O presidente da Câmara ironizou com a situação, recordando que “a primeira regra do planeamento é não construir em zonas inundáveis”, criticando o facto de se exigir agora a contenção de águas a montante para proteger investimentos feitos a jusante.
“Só se lembram de nós quando é para nos explorar”, afirma Luciano Ribeiro
O Município de Seia está disposto a ser solidário, desde que essa solidariedade seja acompanhada de investimentos estruturais que a região espera há décadas. “Só se lembram de nós quando é para nos explorar”, lamentou.

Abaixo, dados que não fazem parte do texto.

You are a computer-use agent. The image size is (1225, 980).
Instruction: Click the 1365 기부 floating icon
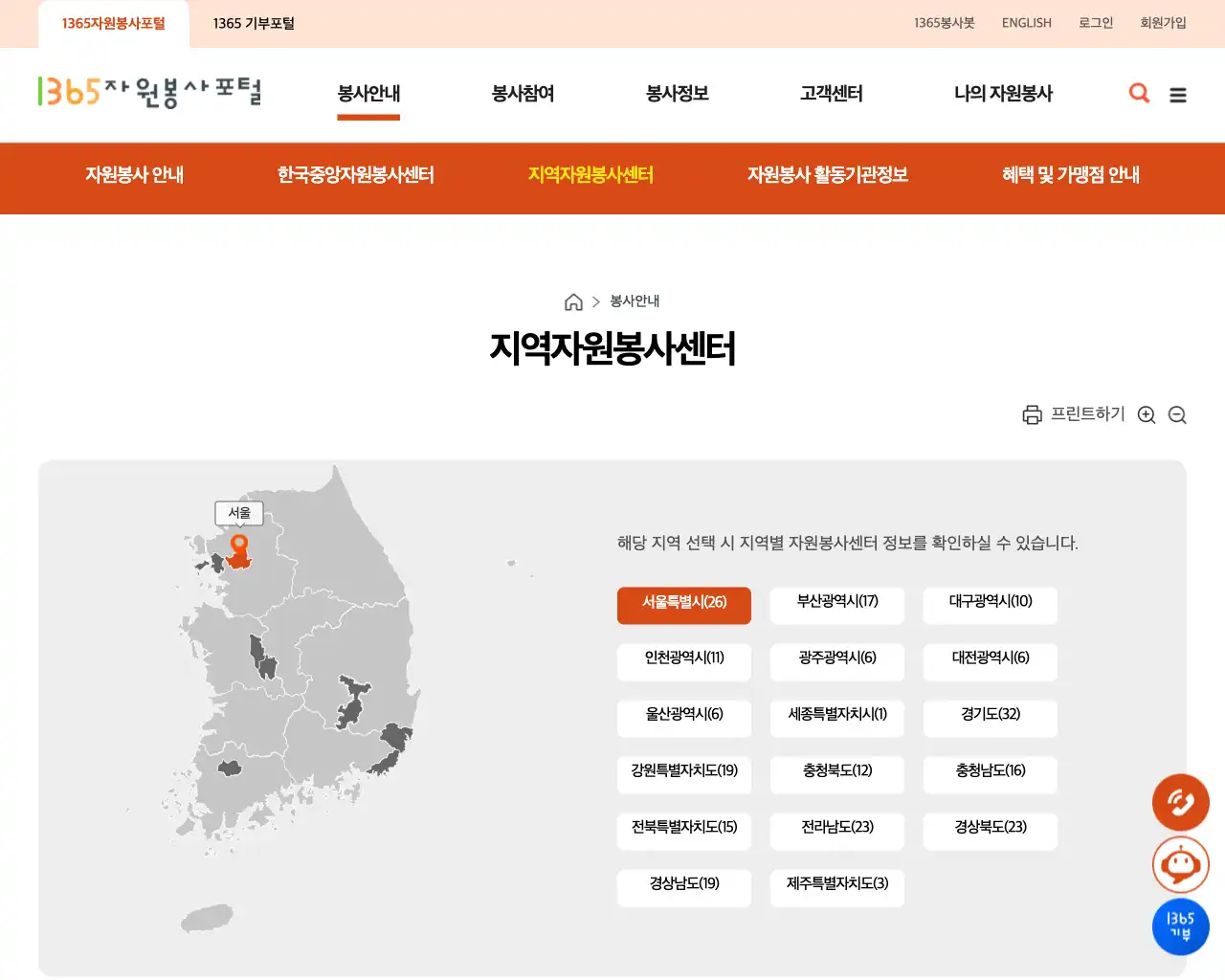pos(1180,926)
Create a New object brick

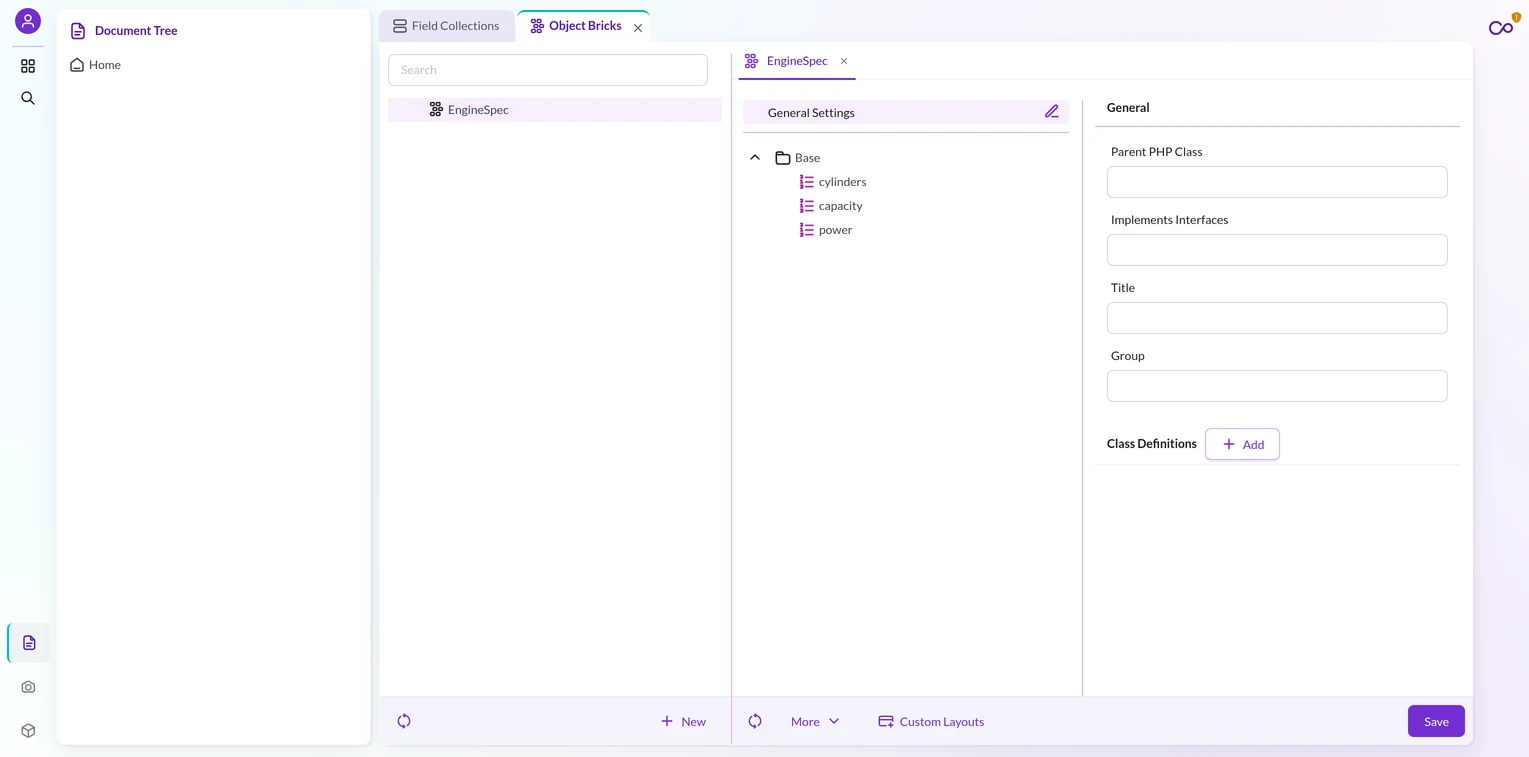pyautogui.click(x=683, y=721)
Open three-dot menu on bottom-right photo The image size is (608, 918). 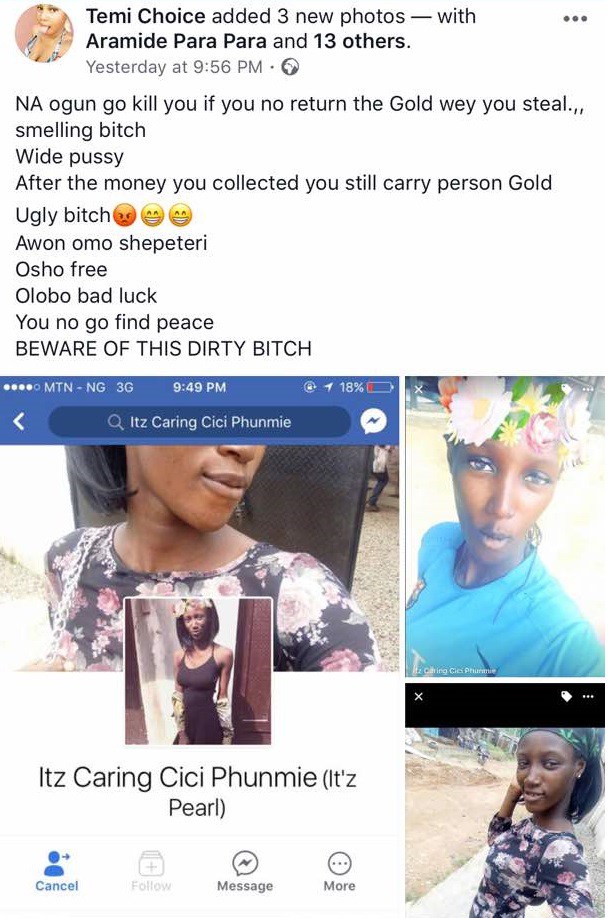[x=588, y=696]
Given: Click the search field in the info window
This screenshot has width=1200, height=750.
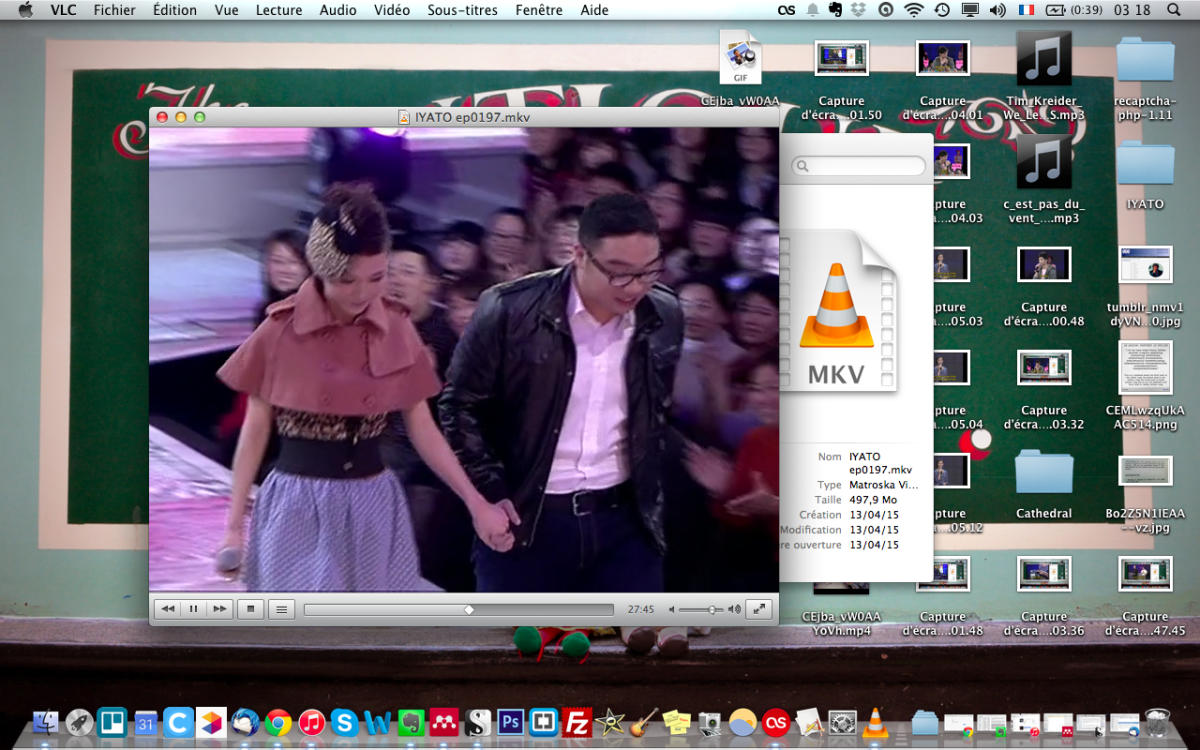Looking at the screenshot, I should 860,166.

A posição do autarca assenta num princípio claro: a exploração de recursos naturais só será aceite se fizer parte de um pacote mais amplo de investimentos para a região, com destaque para as acessibilidades rodoviárias. Entre as exigências apontadas estão a concretização do IC6, ligando Tábua, Seia e Covilhã, e do IC37, entre Seia, Nelas e Viseu, sendo este último fundamental para retirar o tráfego pesado que atravessa as povoações da EN231.
“Há décadas que Seia espera por investimentos prometidos. Não temos um único quilómetro novo de estrada. Se existisse verdadeira solidariedade, esses projetos já estariam concretizados”, afirmou.
O edil não esconde o ceticismo quanto à execução da barragem, lembrando que o projeto foi abandonado por não ser viável do ponto de vista hidroelétrico e que a sua concretização dependerá agora exclusivamente de fundos nacionais. Ainda assim, garante que o Município será “aliado de primeira linha” se houver vontade política para responder às necessidades da população local. “Se quiserem tirar alguma coisa do nosso território, somos solidários, mas deem-nos também o mínimo daquilo que a nossa região precisa e carece”, concluiu.
Seia reclama investimento e acessibilidades
A construção da barragem de Girabolhos volta, entretanto, a estar no centro do debate nacional como uma das soluções estruturais para a prevenção de cheias na bacia hidrográfica do Mondego e para uma gestão mais eficaz dos recursos hídricos, num contexto de alterações climáticas cada vez mais extremas.
A barragem integra agora a estratégia nacional “Água que Une”, apresentada pelo Governo, que prevê um conjunto alargado de investimentos na gestão eficiente da água em Portugal, estando prevista a realização de um estudo para avaliar a viabilidade da sua construção, suspensa desde 2016. Ainda assim, o Município de Seia alerta que, sem compromissos claros em matéria de acessibilidades e desenvolvimento regional, a aceitação do projeto continuará condicionada.